Below are some records. Print all of them exactly as they appear.

[Opening MATERIAL FOR THIS EXERCISE section]

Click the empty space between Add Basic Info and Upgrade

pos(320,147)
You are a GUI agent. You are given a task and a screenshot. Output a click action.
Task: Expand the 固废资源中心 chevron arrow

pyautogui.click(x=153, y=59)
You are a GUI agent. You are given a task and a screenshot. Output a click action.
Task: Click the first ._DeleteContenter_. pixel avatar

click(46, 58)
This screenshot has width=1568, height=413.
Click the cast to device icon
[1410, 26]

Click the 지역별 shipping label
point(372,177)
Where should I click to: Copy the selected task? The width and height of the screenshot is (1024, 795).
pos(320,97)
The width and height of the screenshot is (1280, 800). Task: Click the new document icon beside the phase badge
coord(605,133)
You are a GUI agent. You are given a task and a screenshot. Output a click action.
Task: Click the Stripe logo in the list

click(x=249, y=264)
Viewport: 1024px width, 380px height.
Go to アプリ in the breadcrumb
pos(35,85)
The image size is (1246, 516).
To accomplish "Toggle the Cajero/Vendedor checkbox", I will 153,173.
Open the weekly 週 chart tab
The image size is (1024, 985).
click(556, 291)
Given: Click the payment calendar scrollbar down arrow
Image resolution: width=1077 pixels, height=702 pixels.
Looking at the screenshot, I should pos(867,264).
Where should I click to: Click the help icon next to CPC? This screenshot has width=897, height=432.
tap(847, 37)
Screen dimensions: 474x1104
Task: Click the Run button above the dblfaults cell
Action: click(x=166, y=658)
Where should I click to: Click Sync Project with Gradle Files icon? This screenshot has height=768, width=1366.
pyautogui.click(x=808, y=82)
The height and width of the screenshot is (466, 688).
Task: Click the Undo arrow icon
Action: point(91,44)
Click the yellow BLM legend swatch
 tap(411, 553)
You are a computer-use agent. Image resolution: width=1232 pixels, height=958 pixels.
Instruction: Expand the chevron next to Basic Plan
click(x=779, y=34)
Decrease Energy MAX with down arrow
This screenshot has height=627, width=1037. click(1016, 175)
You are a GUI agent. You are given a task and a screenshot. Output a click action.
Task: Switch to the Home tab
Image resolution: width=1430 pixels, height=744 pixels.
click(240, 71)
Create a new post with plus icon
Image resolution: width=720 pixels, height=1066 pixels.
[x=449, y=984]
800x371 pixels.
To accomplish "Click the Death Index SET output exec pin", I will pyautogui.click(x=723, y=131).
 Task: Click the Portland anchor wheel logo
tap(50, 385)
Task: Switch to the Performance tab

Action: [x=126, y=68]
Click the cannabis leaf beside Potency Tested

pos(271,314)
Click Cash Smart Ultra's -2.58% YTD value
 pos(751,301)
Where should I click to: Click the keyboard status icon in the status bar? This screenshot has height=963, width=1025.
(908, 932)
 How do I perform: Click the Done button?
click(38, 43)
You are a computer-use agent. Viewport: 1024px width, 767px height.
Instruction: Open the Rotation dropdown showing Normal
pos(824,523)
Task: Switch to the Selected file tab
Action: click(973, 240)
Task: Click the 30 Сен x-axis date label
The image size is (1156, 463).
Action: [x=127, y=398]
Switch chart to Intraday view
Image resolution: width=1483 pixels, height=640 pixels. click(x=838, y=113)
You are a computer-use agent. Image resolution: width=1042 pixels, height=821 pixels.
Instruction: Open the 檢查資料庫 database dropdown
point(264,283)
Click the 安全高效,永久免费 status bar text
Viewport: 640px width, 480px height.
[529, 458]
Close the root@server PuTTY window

[Closing MATERIAL FOR THIS EXERCISE section]

• [RESULT OF THE TASK]
Click the empty space between Add Basic Info and Upgrade

pos(320,147)
You are a GUI agent. You are given a task and a screenshot. Output a click action.
Task: Expand the 固废资源中心 chevron arrow

pyautogui.click(x=153, y=59)
You are a GUI agent. You are given a task and a screenshot. Output a click action.
Task: Click the first ._DeleteContenter_. pixel avatar

click(46, 58)
This screenshot has width=1568, height=413.
Click the cast to device icon
[1410, 26]

Click the 지역별 shipping label
point(372,177)
Where should I click to: Copy the selected task? The width and height of the screenshot is (1024, 795).
pos(320,97)
The width and height of the screenshot is (1280, 800). Task: Click the new document icon beside the phase badge
coord(605,133)
You are a GUI agent. You are given a task and a screenshot. Output a click action.
Task: Click the Stripe logo in the list

click(x=249, y=264)
Viewport: 1024px width, 380px height.
Go to アプリ in the breadcrumb
pos(35,85)
The image size is (1246, 516).
To accomplish "Toggle the Cajero/Vendedor checkbox", I will 153,173.
Open the weekly 週 chart tab
The image size is (1024, 985).
click(556, 291)
Given: Click the payment calendar scrollbar down arrow
Image resolution: width=1077 pixels, height=702 pixels.
Looking at the screenshot, I should pos(867,264).
Where should I click to: Click the help icon next to CPC? This screenshot has width=897, height=432.
tap(847, 37)
Screen dimensions: 474x1104
Task: Click the Run button above the dblfaults cell
Action: click(x=166, y=658)
Where should I click to: Click Sync Project with Gradle Files icon? This screenshot has height=768, width=1366.
pyautogui.click(x=808, y=82)
The height and width of the screenshot is (466, 688).
Task: Click the Undo arrow icon
Action: point(91,44)
Click the yellow BLM legend swatch
 tap(411, 553)
You are a computer-use agent. Image resolution: width=1232 pixels, height=958 pixels.
Instruction: Expand the chevron next to Basic Plan
click(x=779, y=34)
Decrease Energy MAX with down arrow
This screenshot has height=627, width=1037. click(1016, 175)
You are a GUI agent. You are given a task and a screenshot. Output a click action.
Task: Switch to the Home tab
Image resolution: width=1430 pixels, height=744 pixels.
click(240, 71)
Create a new post with plus icon
Image resolution: width=720 pixels, height=1066 pixels.
[x=449, y=984]
800x371 pixels.
To accomplish "Click the Death Index SET output exec pin", I will pyautogui.click(x=723, y=131).
 Task: Click the Portland anchor wheel logo
tap(50, 385)
Task: Switch to the Performance tab

Action: [x=126, y=68]
Click the cannabis leaf beside Potency Tested

pos(271,314)
Click Cash Smart Ultra's -2.58% YTD value
 pos(751,301)
Where should I click to: Click the keyboard status icon in the status bar? This screenshot has height=963, width=1025.
(908, 932)
 How do I perform: Click the Done button?
click(38, 43)
You are a computer-use agent. Viewport: 1024px width, 767px height.
Instruction: Open the Rotation dropdown showing Normal
pos(824,523)
Task: Switch to the Selected file tab
Action: click(973, 240)
Task: Click the 30 Сен x-axis date label
The image size is (1156, 463).
Action: [x=127, y=398]
Switch chart to Intraday view
Image resolution: width=1483 pixels, height=640 pixels. click(x=838, y=113)
You are a computer-use agent. Image resolution: width=1042 pixels, height=821 pixels.
Instruction: Open the 檢查資料庫 database dropdown
point(264,283)
Click the 安全高效,永久免费 status bar text
Viewport: 640px width, 480px height.
[529, 458]
Close the root@server PuTTY window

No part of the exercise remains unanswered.